Birindelli 6: sfortunato a dover abbandonare la contesa per una pallonata ricevuta da un proprio compagno. Auguri di pronta guarigione dal problema all'occhio sinistro. (Dal 28' Pinato 6: a differenza di Ascoli, riesce a sprigionare in modo positivo la sua esuberanza atletica).

Siega 6: incisivo nel proporsi in appoggio all'azione offensiva nel ruolo di mezzala, diligente e attento quando D'Angelo lo arretra a terzino destro, anche se si ritrova a spingere poco.

Marin 6.5: è la scoperta più piacevole del soleggiato ma freddo pomeriggio dell'Arena Garibaldi. Schierato come regista, il romeno dà prova di ottima visione di gioco e buona precisione nelle geometrie. Il vice Gucher (o vice De Vitis) potrebbe essere già in casa.

Gucher 5.5: appare con le ruote un po' sgonfie. Comprensibile dopo un intero girone disputato su livelli altissimi per energie spese e apporto tecnico. Interessante l'esperimento di sganciarlo da compiti difensivi per proporlo come mezzala offensiva.

Minesso 6: viaggia a corrente un po' alternata, dispensando ottime giocate intervallate da alcuni minuti di passaggio a vuoto. C'è però bisogno della sua qualità. Da rivedere il contatto nell'area di rigore frusinate: cade a terra toccato da dietro. Calcio di rigore? (Dall'82' Di Quinzio sv).

Fabbro 6: si danna l'anima per rincorrere tutto quello che si muove nella metà campo offensiva nerazzurra. A conti fatti, paga lo sforzo in termini di lucidità. Ma il suo moto perpetuo è essenziale a tenere sempre sulla corda gli avversari. (Dal 70' Moscardelli 6: nessun guizzo degno di nota ma tanto sacrificio per aiutare la squadra a proteggere il punto). 

Masucci 6.5: il suo attaccamento alla maglia e la voglia di aiutare il gruppo in un momento di grande difficoltà sono incredibili. Rientra dopo la distrazione muscolare e gioca 100' senza accennare mai alla fatica. 

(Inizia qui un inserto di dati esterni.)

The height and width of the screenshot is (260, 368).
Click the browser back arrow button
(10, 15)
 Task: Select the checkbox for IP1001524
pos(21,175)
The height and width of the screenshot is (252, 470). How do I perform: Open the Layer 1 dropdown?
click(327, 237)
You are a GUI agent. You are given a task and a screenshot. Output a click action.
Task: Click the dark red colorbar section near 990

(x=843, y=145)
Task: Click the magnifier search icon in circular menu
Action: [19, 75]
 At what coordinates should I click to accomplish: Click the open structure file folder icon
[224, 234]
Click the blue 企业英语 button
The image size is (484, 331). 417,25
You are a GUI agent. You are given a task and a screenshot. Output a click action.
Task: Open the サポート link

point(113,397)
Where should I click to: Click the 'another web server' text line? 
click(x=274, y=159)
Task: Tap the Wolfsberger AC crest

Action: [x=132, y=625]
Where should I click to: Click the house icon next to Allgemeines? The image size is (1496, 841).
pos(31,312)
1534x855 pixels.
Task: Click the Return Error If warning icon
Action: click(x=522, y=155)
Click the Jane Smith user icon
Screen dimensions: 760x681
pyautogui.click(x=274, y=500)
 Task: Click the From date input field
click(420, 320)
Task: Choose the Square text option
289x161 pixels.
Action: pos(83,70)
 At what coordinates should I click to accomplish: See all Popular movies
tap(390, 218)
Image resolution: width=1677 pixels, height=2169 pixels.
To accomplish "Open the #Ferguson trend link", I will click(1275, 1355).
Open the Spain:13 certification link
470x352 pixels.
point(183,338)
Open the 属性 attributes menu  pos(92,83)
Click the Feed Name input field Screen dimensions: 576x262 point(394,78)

All. D'Angelo 6.5: aveva chiesto intensità e cattiveria agonistica ai suoi ragazzi, desideroso di trovare risposte positive alle due sconfitte consecutive che sembravano aver minato alcune certezze dello spogliatoio. La partita con il Frosinone è maschia, tirata, a tratti poco godibile, ma il Pisa non molla di un centimetro nella battaglia. Anche quando gli avversari cercano di aumentare la pressione alla ricerca del gol, i nerazzurri alzano i l ritmo riversandosi nella metà campo laziale. Se il vecchio Sporting Club, al termine del girone d'andata del campionato, sarebbe virtualmente salvo, lo deve in gran parte alla capacità del suo allenatore di leggere in corsa le partite e fare costantemente di necessità virtù. Adesso per lui, il suo staff e i suoi giocatori alcuni giorni di riposo per festeggiare adeguatamente la fine del 2019 e l'inizio del 2020, prima di rituffarsi a capofitto nella preparazione che porterà al primo impegno ufficiale del nuovo anno: il 19 gennaio a Benevento ripartirà il campionato con la prima giornata di ritorno.

Frosinone

Bardi sv (dal 23' Iacobucci 6), Krajnc 6, Ariaudo 6, Brighenti 5.5, Beghetto 6.5, Gori 6, Maiello 5.5 (dall'86' sv), Tribuzzi 5.5, Paganini 5, Dionisi 5, Ciano 5.5 (dal 66' Novakovich 5)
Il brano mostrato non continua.